- A landspout, driven by a parent misocyclone
- Area of occurrence: Every continent except Antarctica
- Cause: Horizontal wind shear, boundary layer convergence
- Effect: Nonsupercell tornadogenesis, localized wind damage

= Misocyclone =

Concentrated, rotating column of air

A misocyclone is a concentrated, rotating column of air measuring less than 4 kilometers (2.5 mi) in horizontal diameter. Classified within the misoscale domain of meteorology, misocyclones are physically distinct from larger, storm-scale mesocyclones. Rather than originating from a tilting supercell updraft aloft, a misocyclone typically forms in the lower troposphere or atmospheric boundary layer due to localized horizontal wind shear, thermodynamic instability, or convergence along wind boundaries.

Misocyclones serve as the primary parent vortices for non-supercell tornadoes, including landspouts, fair-weather waterspouts, and gustnadoes. When an intense convective updraft passes over a pre-existing boundary layer misocyclone, vertical stretching accelerates the rotation through the conservation of angular momentum, rapidly deepening the vortex and pulling it upward into the cloud base.

== Dynamics and formation ==
As contrasting air masses collide along a boundary layer or thunderstorm gust front, the sharp difference in horizontal wind velocity generates a narrow ribbon of intense shear that buckles under tiny fluid perturbations, rolling up into a sequence of distinct, small-scale rotational cores.

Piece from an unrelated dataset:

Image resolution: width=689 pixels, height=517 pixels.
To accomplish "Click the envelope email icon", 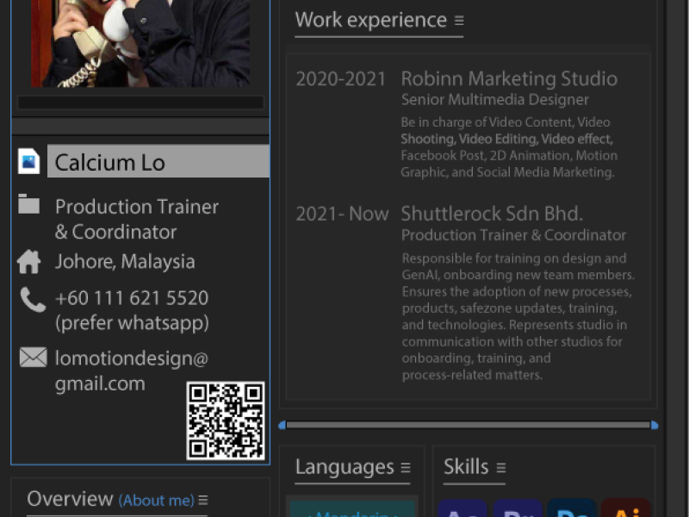I will point(33,357).
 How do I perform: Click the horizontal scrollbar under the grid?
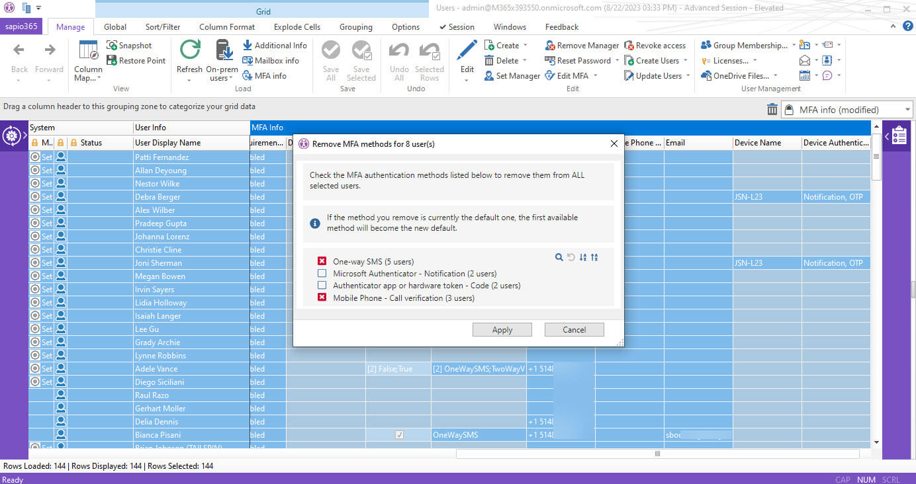coord(657,454)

Baroclinic processes can enhance this localized rotation. Temperature and density gradients across the outflow boundary generate horizontal vorticity, which is then tilted into the vertical plane by convective updrafts near the convergence line. Once these low-level misocyclones are established, their rotation can be amplified if a developing convective cell passes directly over them; the updraft causes rapid vertical stretching, concentrating the core's angular momentum to produce non-supercell tornadoes.

== Detection ==
Because misocyclones are classified within the misoscale domain, their small physical dimensions make them significantly harder to detect on standard weather radar networks compared to storm-scale mesocyclones. On single-Doppler radar displays, a misocyclone is identified via radial velocity data as a tight pair of adjacent pixels showing maximum inbound and outbound wind velocities next to each other. This differs from mesocyclones, which have a much larger rotation and are easier to detect.